Despite my mistake, I'll leave this up as I found it an interesting problem, and had the opportunity to use the quadratic formula in the solution.
tidE]
This is how I would do it.
Code
def pull_pairs(a)
n = ((-1 + Math.sqrt(1.0 + 8*a.size))/2).to_i
cum = 0
n.downto(1).map do |i|
first = cum
cum += i
[a[first], a[cum-1]]
end
end
Examples
a = %w{a b c d e f g h i j k l}
#=> ["a", "b", "c", "d", "e", "f", "g", "h", "i", "j", "k", "l"]
pull_pairs(a)
#=> [["a", "d"], ["e", "g"], ["h", "i"], ["j", "j"]]
a = [*(1..25)]
#=> [ 1, 2, 3, 4, 5, 6, 7, 8, 9, 10, 11, 12, 13,
# 14, 15, 16, 17, 18, 19, 20, 21, 22, 23, 24, 25]
pull_pairs(a)
#=> [[1, 6], [7, 11], [12, 15], [16, 18], [19, 20], [21, 21]]
a = [*(1..990)]
#=> [1, 2,..., 990]
pull_pairs(a)
#=> [[1, 44], [45, 87],..., [988, 989], [990, 990]]
Explanation
First, we'll compute the the number of pairs of values in the array we will produce. We are given an array (expressed algebraically):
a = [a0,a1,...a(m-1)]
where m = a.size.
Given n > 0, the array to be produced is:
[[a0,a(n-1)], [a(n),a(2n-2)],...,[a(t),a(t)]]

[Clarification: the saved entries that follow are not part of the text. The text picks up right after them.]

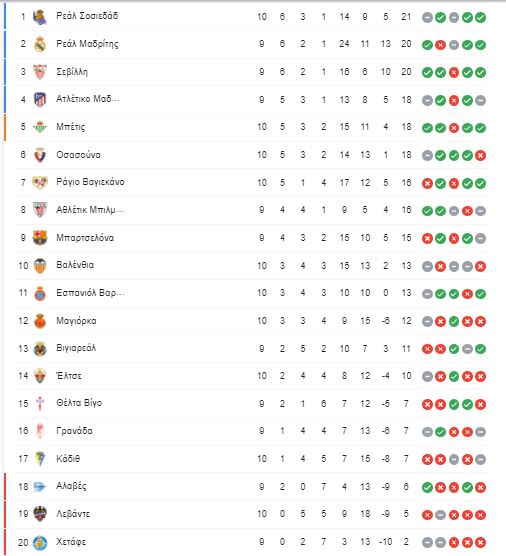Open the Ρεάλ Σοσιεδάδ team link

(x=87, y=16)
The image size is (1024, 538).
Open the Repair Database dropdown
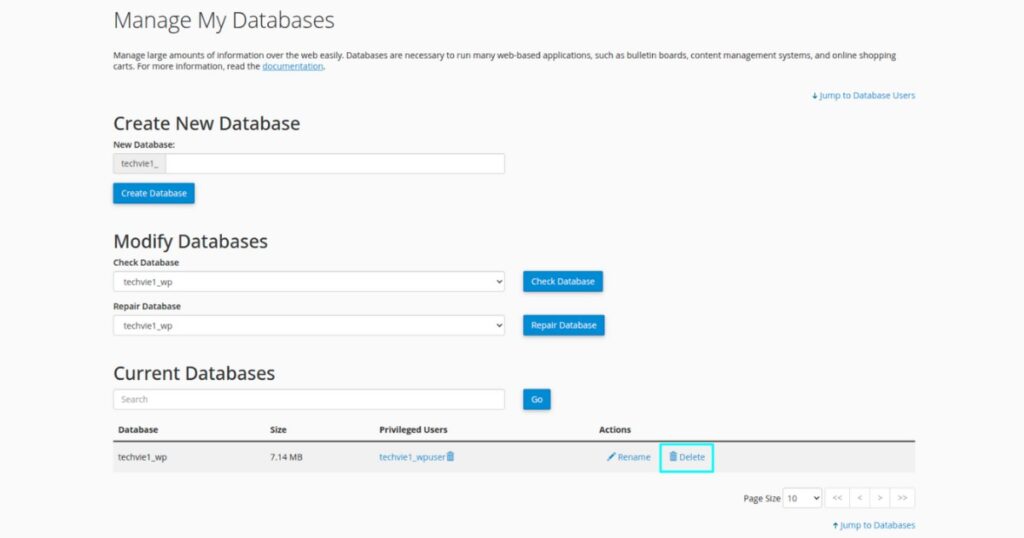308,326
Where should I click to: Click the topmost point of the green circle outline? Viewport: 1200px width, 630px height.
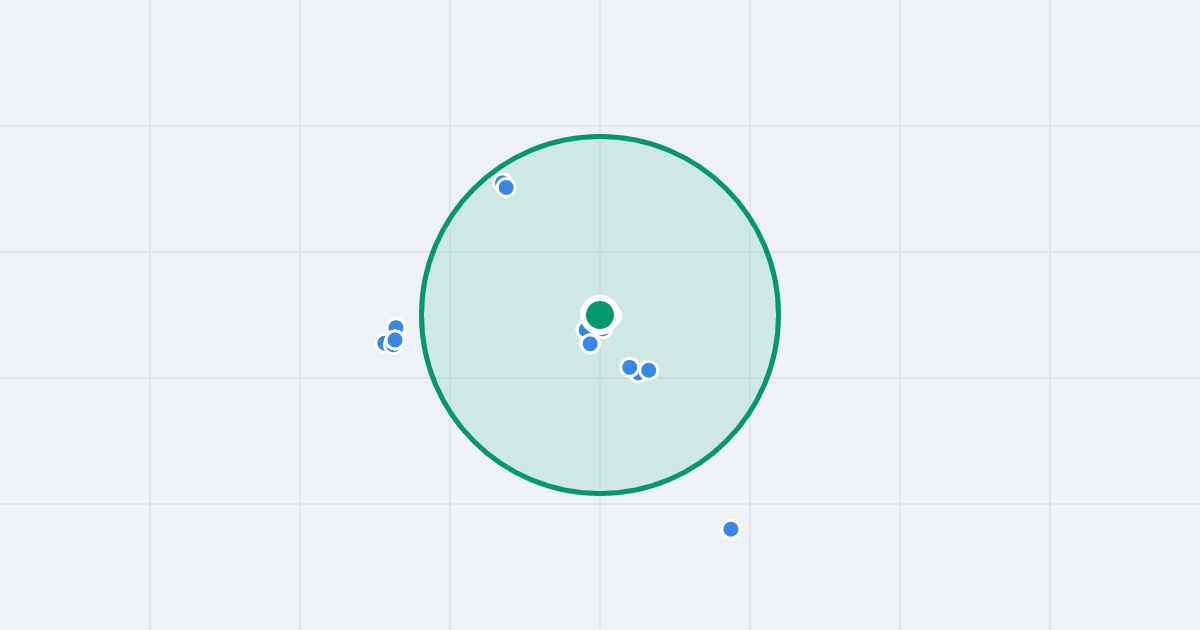click(600, 136)
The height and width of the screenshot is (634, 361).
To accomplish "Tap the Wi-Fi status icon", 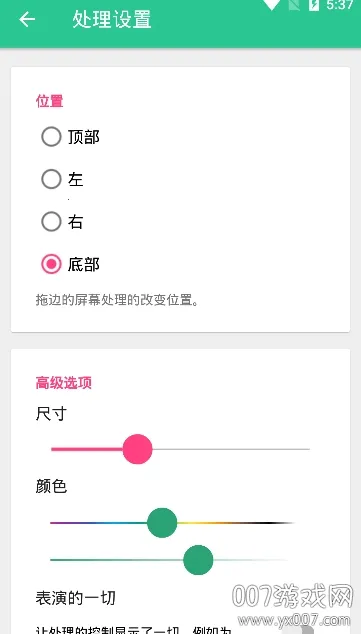I will click(271, 5).
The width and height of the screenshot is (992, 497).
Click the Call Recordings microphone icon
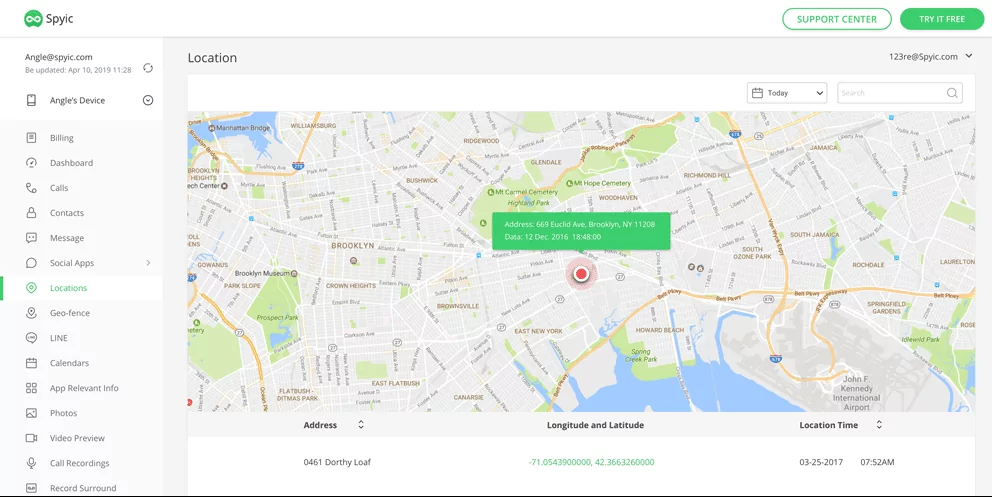tap(31, 463)
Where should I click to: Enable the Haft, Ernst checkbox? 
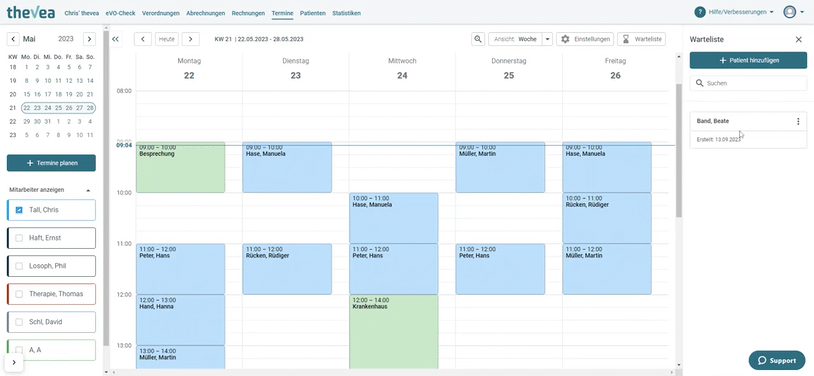coord(19,238)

These elements span the first n+(n-1)+...+1 elements of a. As this is an arithmetic progession, the sum equals n(n+1)/2. Ergo,
t = n(n+1)/2 - 1
Now t <= m-1, so we maximize the number of pairs in the output array by choosing the largest n such that
n(n+1)/2 <= m
which is the float solution for n in the quadratic:
n^2+n-2m = 0
rounded down to an integer, which is
int((-1+sqrt(1^1+4(1)(2m))/2)
or
int((-1+sqrt(1+8m))/2)
Suppose
a = %w{a b c d e f g h i j k l}
Then m (=a.size) = 12, so:
n = int((-1+sqrt(97))/2) = 4
and the desired array would be:
[['a','d'],['e','g'],['h','i'],['j','j']]
Once n has been computed, constructing the array of pairs is straightforward.